## WORK ITEM:
Your answer should hold exactly the lines from the line containing "Given: Toggle the show/hide console tree icon" through the end of the entries that follow.

Collected data entries:
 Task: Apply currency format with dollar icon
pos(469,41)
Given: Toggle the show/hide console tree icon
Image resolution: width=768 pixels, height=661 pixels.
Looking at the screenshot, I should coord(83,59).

## SOLUTION FOR THIS EXERCISE:
Given: Toggle the show/hide console tree icon
Image resolution: width=768 pixels, height=661 pixels.
Looking at the screenshot, I should coord(83,59).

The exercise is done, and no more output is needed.